■ Records for the task:
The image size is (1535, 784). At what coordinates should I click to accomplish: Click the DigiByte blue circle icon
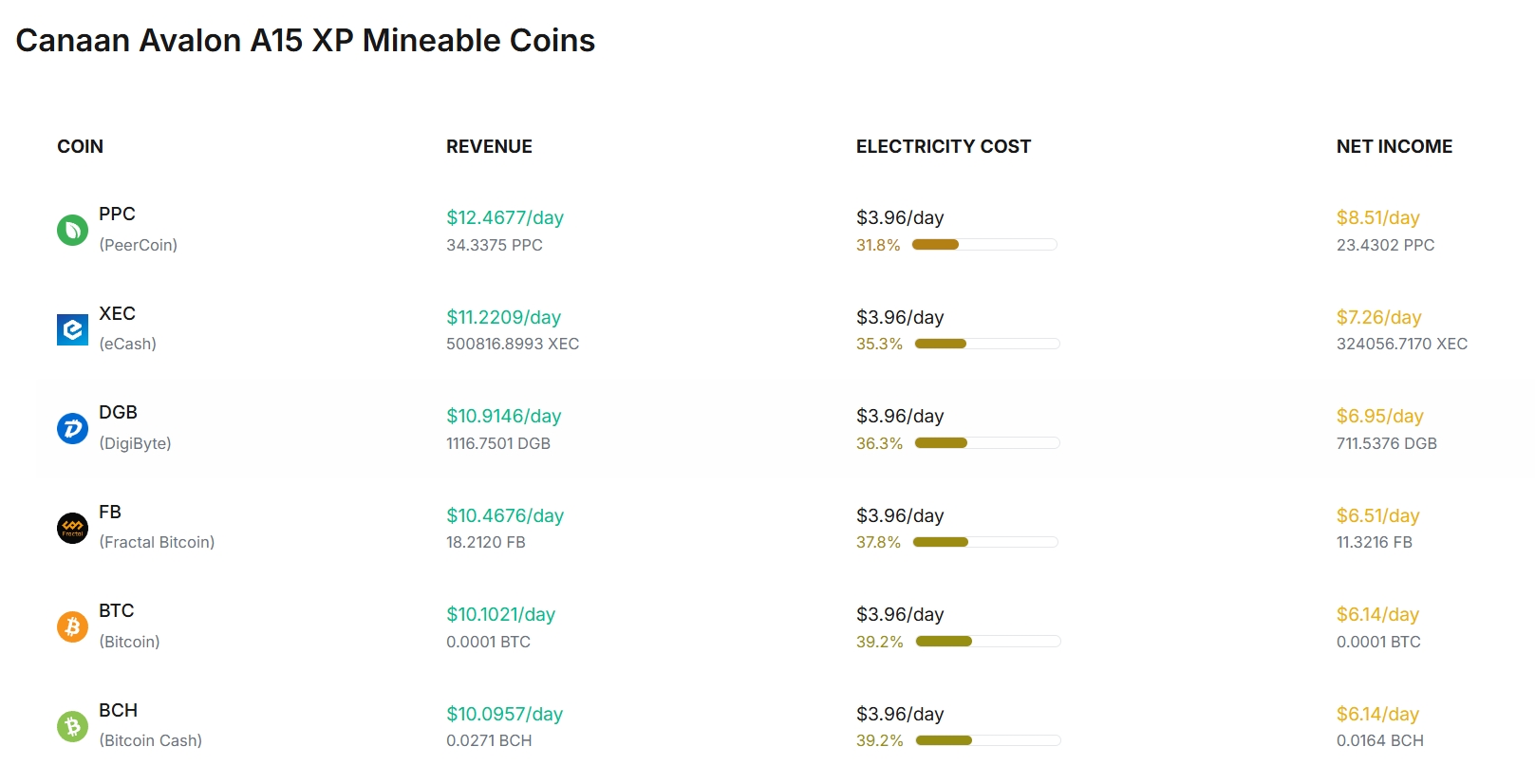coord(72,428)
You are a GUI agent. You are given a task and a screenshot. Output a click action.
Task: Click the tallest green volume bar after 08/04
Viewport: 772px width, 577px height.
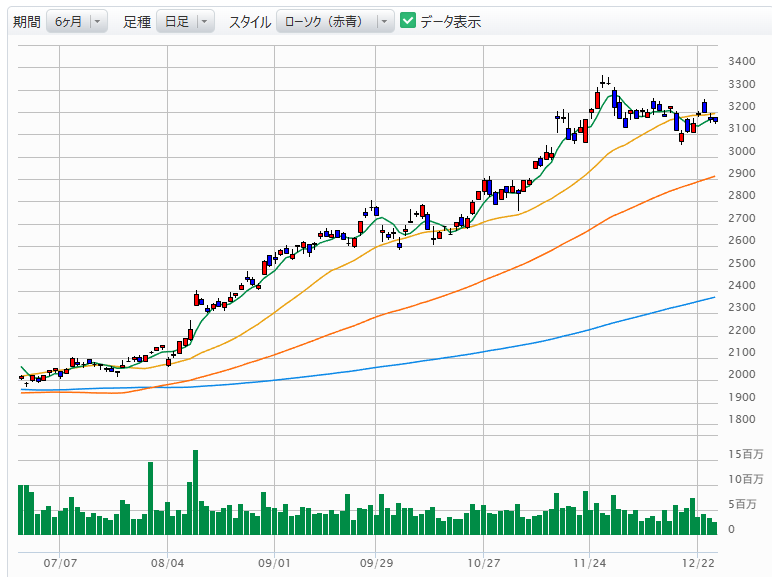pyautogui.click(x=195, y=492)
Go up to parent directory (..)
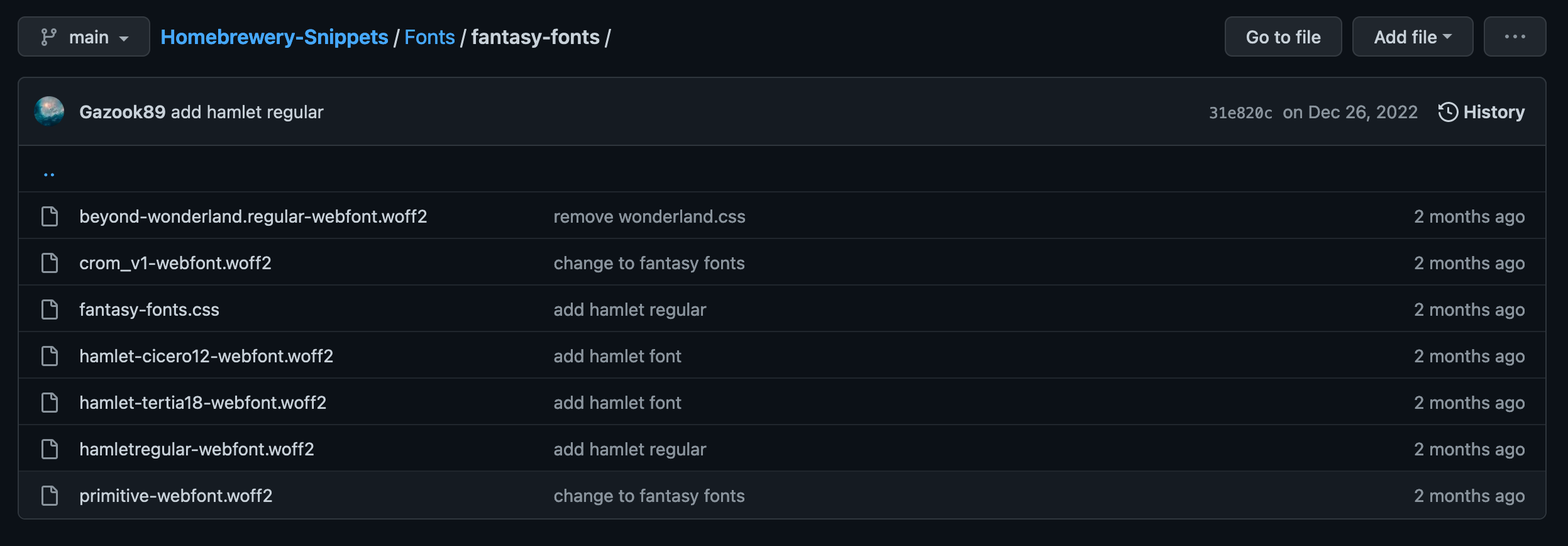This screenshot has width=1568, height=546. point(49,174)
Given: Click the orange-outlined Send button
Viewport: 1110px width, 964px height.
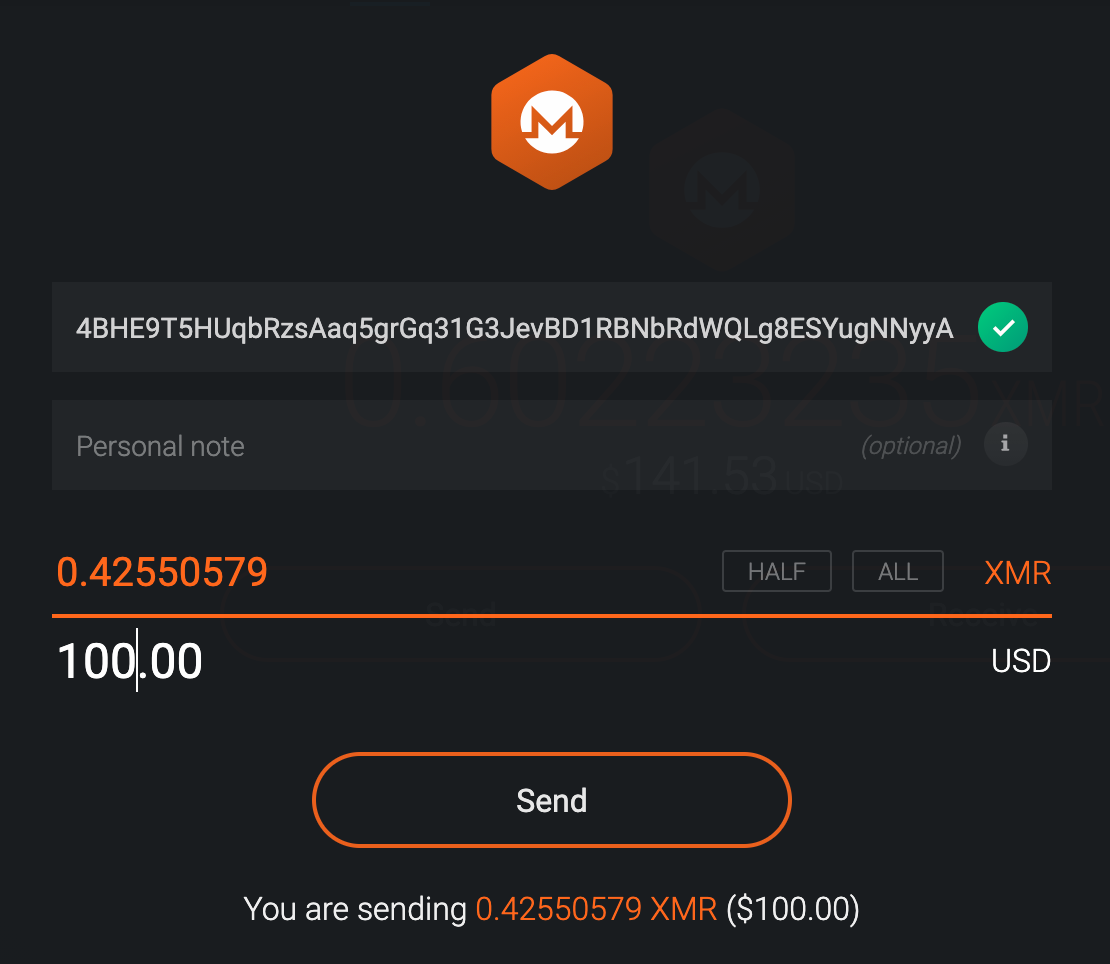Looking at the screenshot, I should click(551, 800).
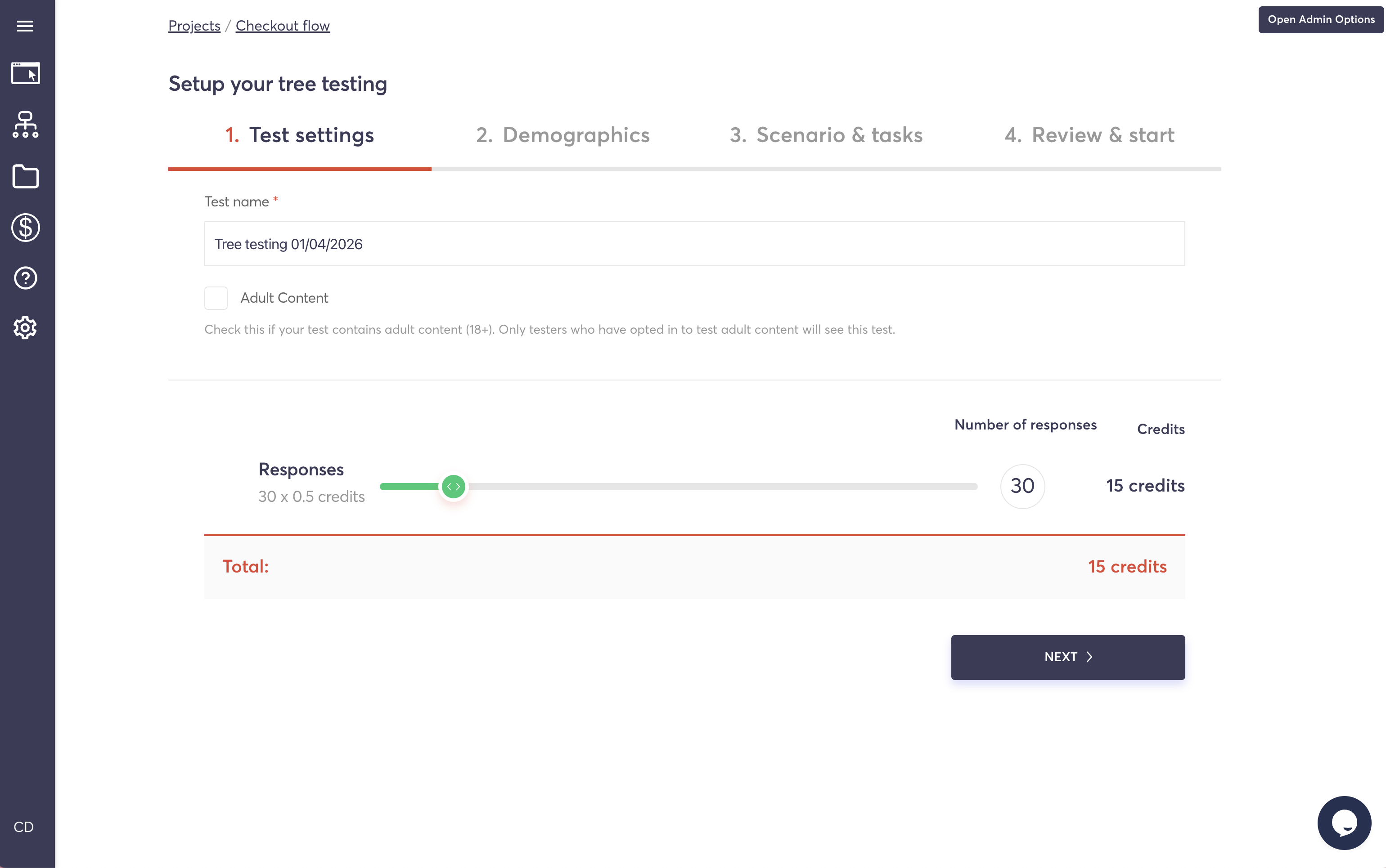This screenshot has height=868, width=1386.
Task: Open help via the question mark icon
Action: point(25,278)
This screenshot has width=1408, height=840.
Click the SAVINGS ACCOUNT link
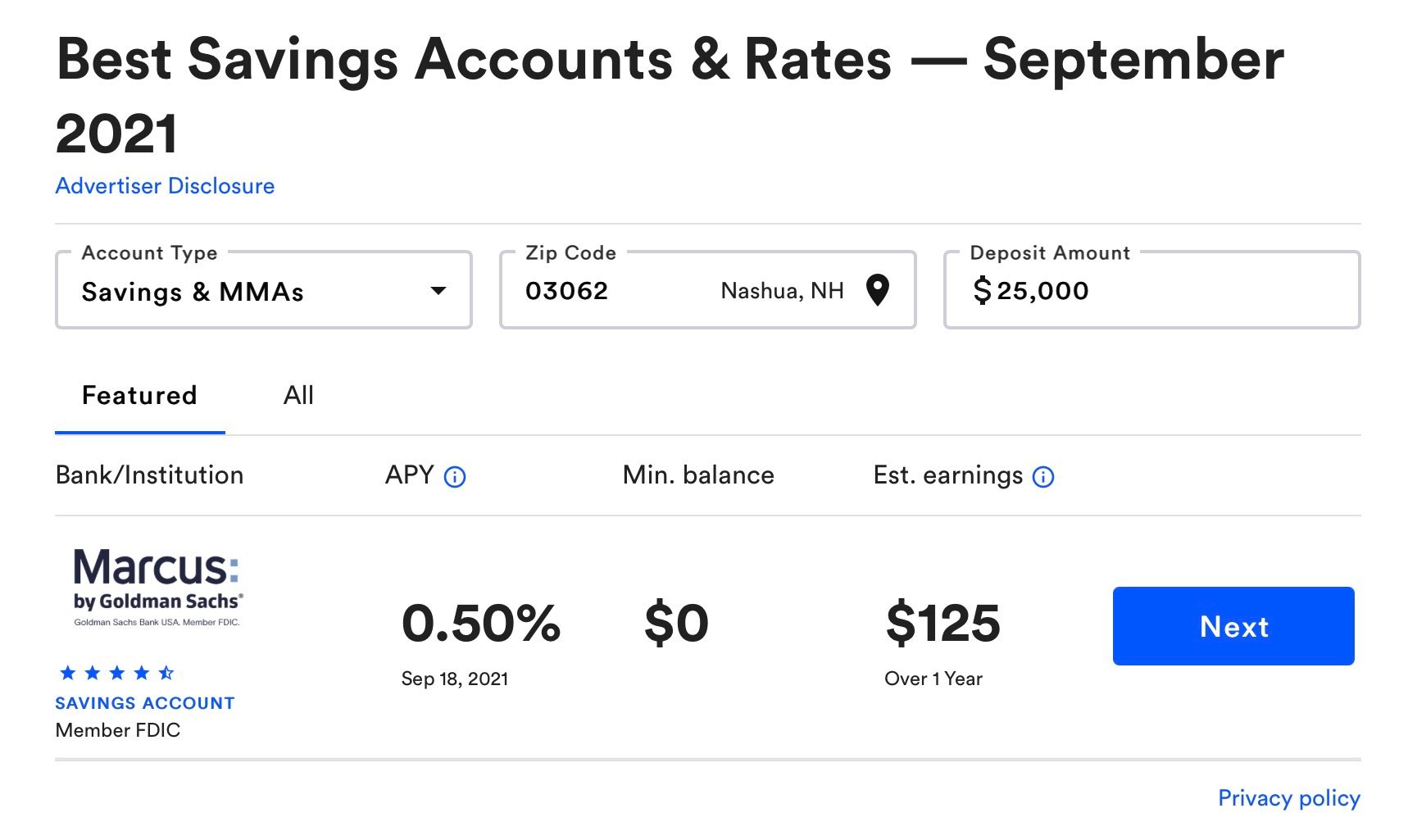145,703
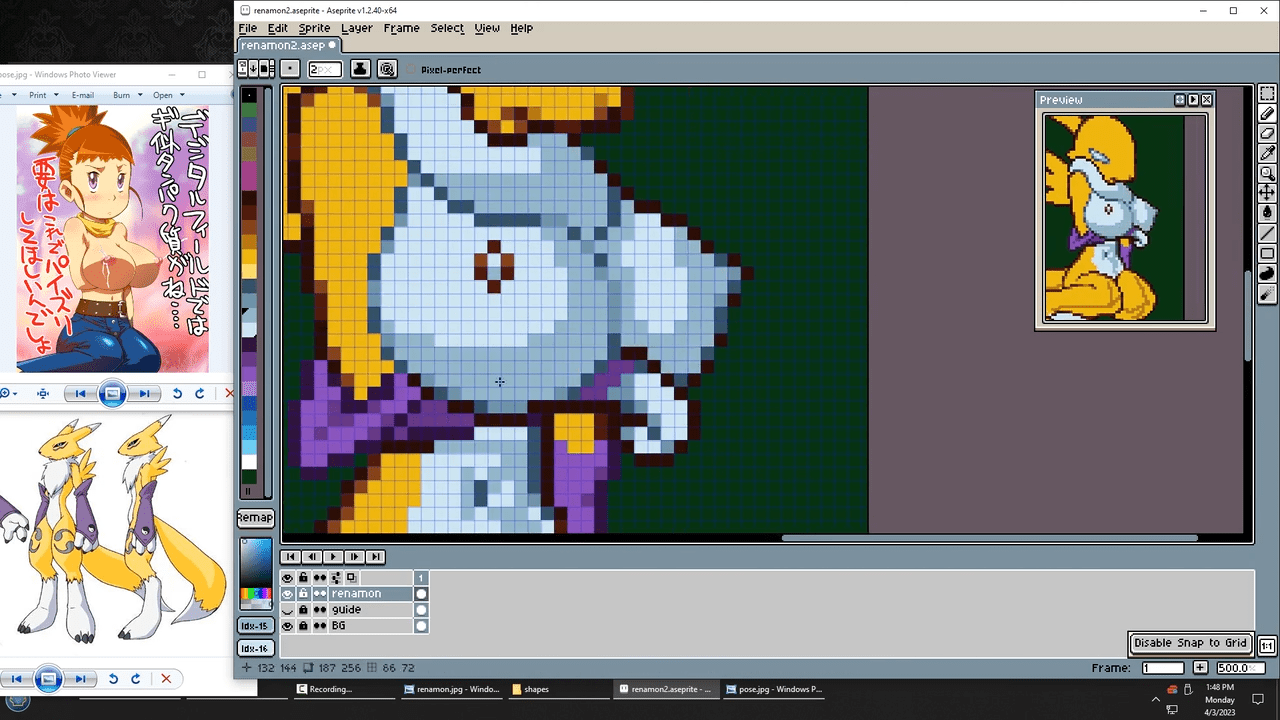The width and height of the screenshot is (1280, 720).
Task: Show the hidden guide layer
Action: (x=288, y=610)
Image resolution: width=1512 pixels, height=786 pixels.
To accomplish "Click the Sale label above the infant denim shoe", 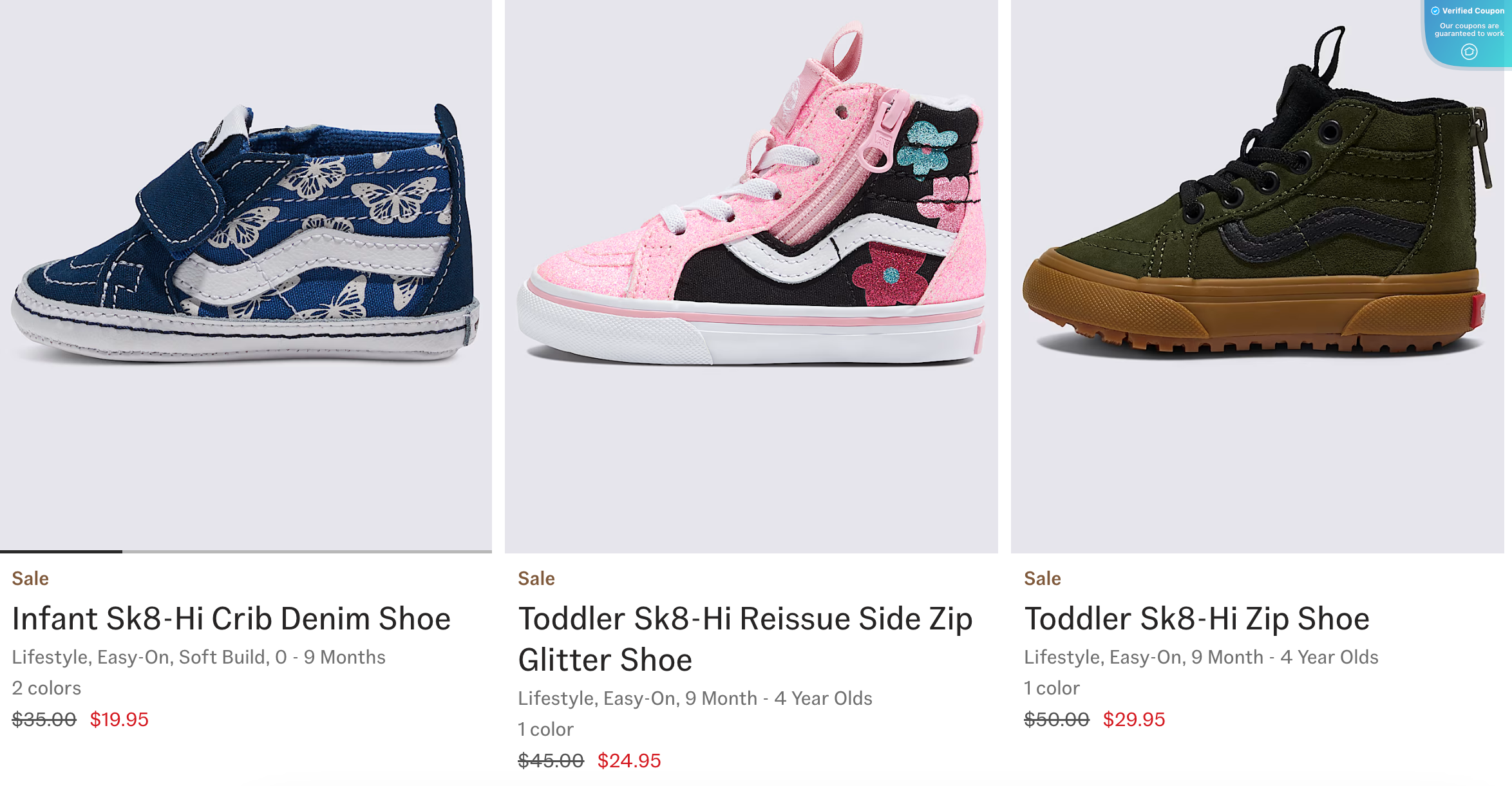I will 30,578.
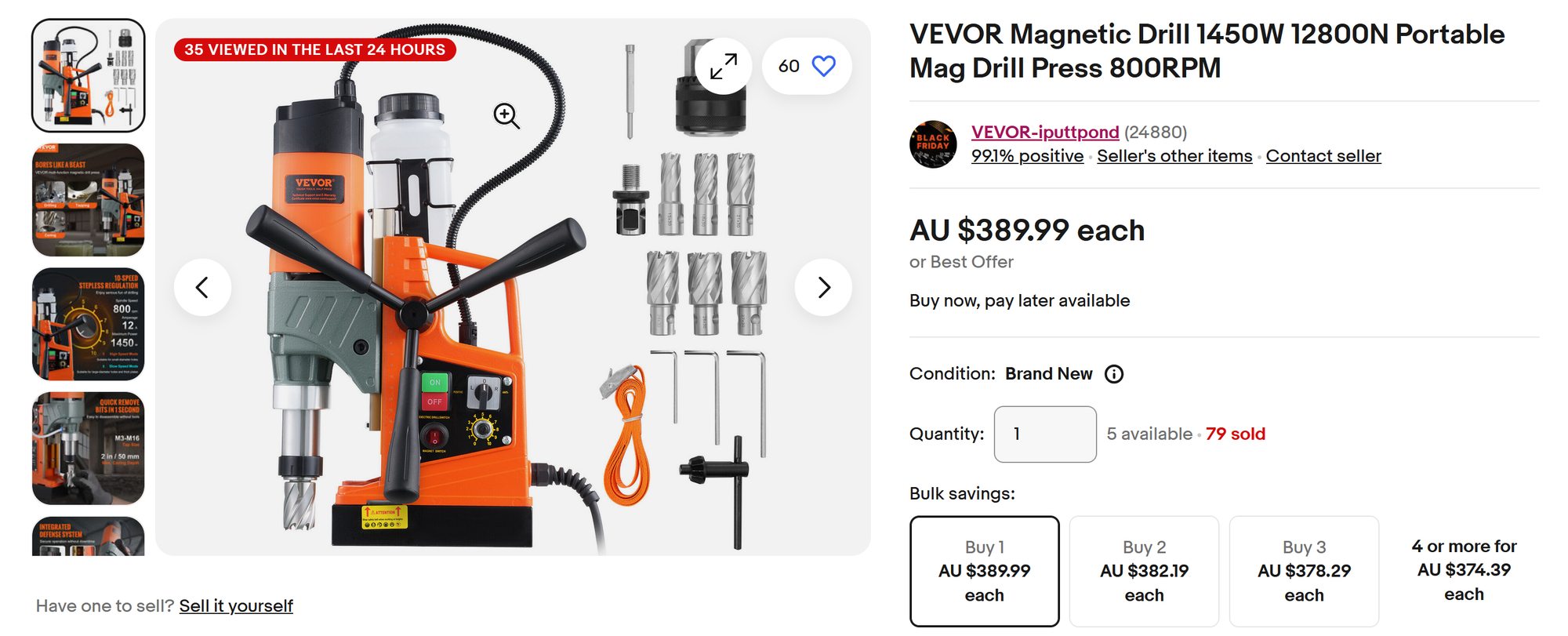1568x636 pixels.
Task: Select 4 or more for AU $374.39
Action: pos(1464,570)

■ Problem description: Please set down, exactly and with no pictures, the lines in the entries above starting at the one holding "Given: Click the orange-outlined Send button" and ending at the one holding "Image resolution: width=1512", ends included.

■ The completed task:
Given: Click the orange-outlined Send button
Viewport: 1110px width, 964px height.
Looking at the screenshot, I should click(551, 800).
This screenshot has height=868, width=1386.
Task: Open help via the question mark icon
Action: point(25,278)
This screenshot has width=1408, height=840.
Click the SAVINGS ACCOUNT link
145,703
The width and height of the screenshot is (1280, 720).
Task: Show the hidden guide layer
Action: (x=288, y=610)
Image resolution: width=1512 pixels, height=786 pixels.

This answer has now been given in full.